2、从memtable和immutable memtable中如何查找key的,二者是一样的。

本质就是如何从跳表SkipList中查找数据:

2.1)从跳表SkipList中查找道第一个大于等于memkey的节点node;

2.2)解码key,如果key == userkey,那么就找到了,如果是有效值,返回value;如果是删除值,返回空,结束;

2.3)没有找到返回false

代码:

bool MemTable::Get(const LookupKey& key, std::string* value, Status* s) {
  |-Slice memkey = key.memtable_key();// Return a key suitable for lookup in a MemTable.
                      |-return Slice(start_, end_ - start_);//that's memkey == lookupkey
  |-Table::Iterator iter(&table_); //initialize a iterator with SkipList 
                   |-list_ = list; //SkipList table_(cache memkey)

## 练习要求
[A] 请重写关于memtable查找的文字中从“2.2)解码key,如果key == userkey,那么就找到了,如果是有效值,返回value;如果是删除值,返回空,结束;”到“in a MemTable.”的部分，并将其中的“userkey”更新为“user_key”。
[B] 把关于memtable查找的文字中的句子“从memtable和immutable memtable中如何查找key的,二者是一样的。”译成英语。
[C] 根据关于memtable查找的文字，回答下列问题：
(i) 在跳表SkipList中首先要查找的是哪个节点？
(ii) 找到的key等于userkey且是删除值时，返回什么？
(iii) 没有找到时返回什么？
后面的各行是另外的材料，与上面的文字无关。

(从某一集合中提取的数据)
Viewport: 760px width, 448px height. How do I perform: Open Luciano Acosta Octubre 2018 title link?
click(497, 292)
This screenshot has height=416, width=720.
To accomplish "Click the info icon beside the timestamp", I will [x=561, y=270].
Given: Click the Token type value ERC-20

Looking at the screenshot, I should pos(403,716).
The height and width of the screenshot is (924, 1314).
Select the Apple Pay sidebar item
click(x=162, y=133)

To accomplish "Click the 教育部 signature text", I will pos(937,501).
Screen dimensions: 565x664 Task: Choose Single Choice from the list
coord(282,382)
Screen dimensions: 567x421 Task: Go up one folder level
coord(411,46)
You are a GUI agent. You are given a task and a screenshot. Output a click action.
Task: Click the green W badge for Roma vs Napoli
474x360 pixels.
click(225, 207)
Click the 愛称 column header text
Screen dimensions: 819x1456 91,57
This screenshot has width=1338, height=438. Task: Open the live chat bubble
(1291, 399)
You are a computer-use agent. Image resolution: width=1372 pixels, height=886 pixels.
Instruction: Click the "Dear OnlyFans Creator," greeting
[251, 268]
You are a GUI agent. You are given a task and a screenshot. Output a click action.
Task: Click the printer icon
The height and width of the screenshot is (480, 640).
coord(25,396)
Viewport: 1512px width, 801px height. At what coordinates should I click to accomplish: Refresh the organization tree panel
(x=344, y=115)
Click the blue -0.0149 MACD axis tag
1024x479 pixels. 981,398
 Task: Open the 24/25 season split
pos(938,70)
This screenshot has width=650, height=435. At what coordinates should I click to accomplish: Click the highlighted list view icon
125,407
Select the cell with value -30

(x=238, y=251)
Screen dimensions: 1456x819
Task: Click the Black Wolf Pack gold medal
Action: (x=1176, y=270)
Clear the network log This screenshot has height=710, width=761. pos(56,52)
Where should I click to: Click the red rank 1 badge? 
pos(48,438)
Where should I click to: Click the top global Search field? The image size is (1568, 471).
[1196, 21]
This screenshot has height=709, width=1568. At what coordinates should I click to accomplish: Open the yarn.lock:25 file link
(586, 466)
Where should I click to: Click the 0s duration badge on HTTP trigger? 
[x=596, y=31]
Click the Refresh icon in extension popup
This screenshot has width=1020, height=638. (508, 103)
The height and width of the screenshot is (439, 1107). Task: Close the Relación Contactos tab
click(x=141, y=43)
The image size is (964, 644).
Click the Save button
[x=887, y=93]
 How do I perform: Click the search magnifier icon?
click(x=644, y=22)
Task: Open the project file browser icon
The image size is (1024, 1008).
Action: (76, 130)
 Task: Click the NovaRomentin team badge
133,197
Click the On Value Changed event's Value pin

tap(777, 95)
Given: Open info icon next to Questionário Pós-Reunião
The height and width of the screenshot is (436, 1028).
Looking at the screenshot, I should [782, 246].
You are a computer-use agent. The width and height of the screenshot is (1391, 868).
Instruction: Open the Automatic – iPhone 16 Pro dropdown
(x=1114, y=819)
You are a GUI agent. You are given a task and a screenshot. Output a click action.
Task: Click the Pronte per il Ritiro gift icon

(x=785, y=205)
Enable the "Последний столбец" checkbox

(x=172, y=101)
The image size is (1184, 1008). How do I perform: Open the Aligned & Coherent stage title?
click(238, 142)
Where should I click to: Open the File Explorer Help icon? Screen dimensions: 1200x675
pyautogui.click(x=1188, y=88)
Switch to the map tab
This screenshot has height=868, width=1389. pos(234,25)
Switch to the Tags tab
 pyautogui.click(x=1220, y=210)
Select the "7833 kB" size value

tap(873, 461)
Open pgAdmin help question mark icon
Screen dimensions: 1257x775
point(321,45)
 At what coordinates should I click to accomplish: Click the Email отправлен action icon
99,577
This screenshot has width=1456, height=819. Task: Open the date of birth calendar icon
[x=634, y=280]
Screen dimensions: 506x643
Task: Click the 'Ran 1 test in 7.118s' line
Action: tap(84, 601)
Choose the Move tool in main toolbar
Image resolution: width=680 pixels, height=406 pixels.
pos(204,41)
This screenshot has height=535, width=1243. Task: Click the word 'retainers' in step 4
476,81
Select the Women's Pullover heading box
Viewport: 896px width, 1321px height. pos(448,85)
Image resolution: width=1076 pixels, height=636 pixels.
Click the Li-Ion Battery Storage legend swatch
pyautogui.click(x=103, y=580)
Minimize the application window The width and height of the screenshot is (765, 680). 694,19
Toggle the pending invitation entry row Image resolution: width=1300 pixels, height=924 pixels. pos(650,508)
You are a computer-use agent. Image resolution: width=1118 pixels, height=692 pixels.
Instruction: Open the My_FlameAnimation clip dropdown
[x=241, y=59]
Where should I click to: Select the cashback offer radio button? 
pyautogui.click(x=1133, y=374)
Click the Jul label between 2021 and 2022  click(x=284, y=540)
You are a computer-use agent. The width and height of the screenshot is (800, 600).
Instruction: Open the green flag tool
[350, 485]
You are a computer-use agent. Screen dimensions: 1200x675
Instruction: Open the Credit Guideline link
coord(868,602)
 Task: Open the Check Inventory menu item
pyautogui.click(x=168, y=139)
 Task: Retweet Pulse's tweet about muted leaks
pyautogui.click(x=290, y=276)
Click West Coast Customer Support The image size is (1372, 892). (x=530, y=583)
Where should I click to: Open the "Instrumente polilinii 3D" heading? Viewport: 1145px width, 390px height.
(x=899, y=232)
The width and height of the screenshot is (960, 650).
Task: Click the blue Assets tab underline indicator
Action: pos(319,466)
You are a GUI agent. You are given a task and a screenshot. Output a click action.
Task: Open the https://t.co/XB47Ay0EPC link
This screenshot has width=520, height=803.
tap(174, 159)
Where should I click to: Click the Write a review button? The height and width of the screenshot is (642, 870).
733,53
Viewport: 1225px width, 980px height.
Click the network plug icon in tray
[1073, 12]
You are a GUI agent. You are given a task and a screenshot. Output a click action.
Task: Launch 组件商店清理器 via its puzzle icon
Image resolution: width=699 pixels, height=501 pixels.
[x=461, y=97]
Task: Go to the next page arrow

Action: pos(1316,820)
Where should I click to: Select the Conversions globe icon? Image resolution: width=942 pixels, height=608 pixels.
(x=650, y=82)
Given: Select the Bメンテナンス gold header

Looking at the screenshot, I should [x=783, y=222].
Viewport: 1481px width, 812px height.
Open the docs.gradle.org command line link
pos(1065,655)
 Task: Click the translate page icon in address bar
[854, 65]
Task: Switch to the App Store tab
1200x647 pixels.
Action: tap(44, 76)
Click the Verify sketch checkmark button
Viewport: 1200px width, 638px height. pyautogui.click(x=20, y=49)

## 参考答案
[A]
2.2)解码key,如果key == user_key,那么就找到了,如果是有效值,返回value;如果是删除值,返回空,结束;

2.3)没有找到返回false

代码:

bool MemTable::Get(const LookupKey& key, std::string* value, Status* s) {
  |-Slice memkey = key.memtable_key();// Return a key suitable for lookup in a MemTable.

[B] The way a key is looked up in the memtable and in the immutable memtable is the same for both.

[C]
(i) 第一个大于等于memkey的节点node。
(ii) 返回空。
(iii) 返回false。